Every year, according to an analysis by the Washington Post, about 1,000 people die at the hands of police. One in four of them have a mental illness. This number seems high until you consider that an estimated 20 percent of all 911 calls involve a crisis related to mental illness and roughly 20 percent of people in jail have significant mental health diagnoses.

The criminal justice system has become the de facto substitute for an underfunded public mental health care system. The result is deadly. Recent examples include the killing of 41-year-old Daniel Prude in Rochester, New York, and 27-year-old Nicolas Chavez in Houston, Texas, along with the severe wounding of 13-year-old Linden Cameron in Salt Lake City, Utah.

Consider this from the perspective of a police officer. Police receive at least 110 hours of weapons training at police academies, but they may only receive eight hours or less of crisis intervention training. Some receive none at all. When there is a crisis that involves a person with mental illness, the officer, equipped with a little training and a lot of weapons, is asked to be a behavioral specialist.

From the perspective of a person with mental illness who is in crisis,  the presence of police intensifies the fear of the situation.

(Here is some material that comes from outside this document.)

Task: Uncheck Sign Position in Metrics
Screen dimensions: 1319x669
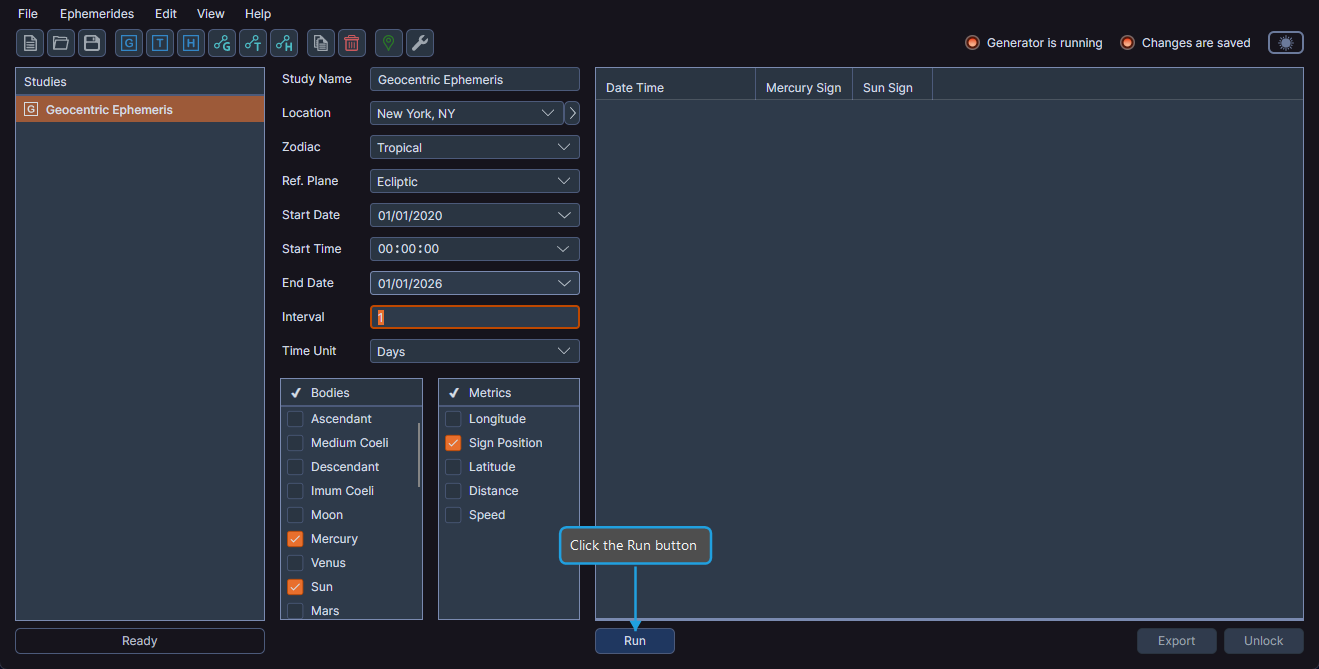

The person might fear going to jail and, not without reason, might fear for their life.

The need for an alternative is clear.

To start with, we need programs that provide unarmed mental health professionals as first responders. For three decades, a city-funded program in Eugene, Oregon, has responded to about 20 percent of 911 calls, saving the city an estimated $15 million a year. The mental health teams have a procedure for calling in police support, but they rarely need it. Similar programs are now starting in larger cities such as San Francisco, Minneapolis, Albuquerque, and Los Angeles.

There is no question that the development of these programs would save lives. But they are only as good as the resources to which first responders can refer people. And in many communities, the criminal justice system has for decades been the only functioning public program. Many neighborhoods don’t even have grocery stores, let alone mental health clinics. Without the infusion of money and resources into vulnerable communities to create wraparound support systems, first responders can only go so far.

Historian Elizabeth Hinton has traced the transformation of the social agenda of the 1960s into the now flourishing mass incarceration agenda. One part of this transformation was the abandonment of people with mental illness to a criminal justice system ill-equipped to support them. Changing this requires a national reckoning around the nature and purpose of policing. It also requires each municipality to create meaningful solutions outside traditional policing—to make sure local businesses, churches, and others have someone to call when confronted with a mental health emergency.

 A version of this article appears in the print edition under the title “Who do you call?”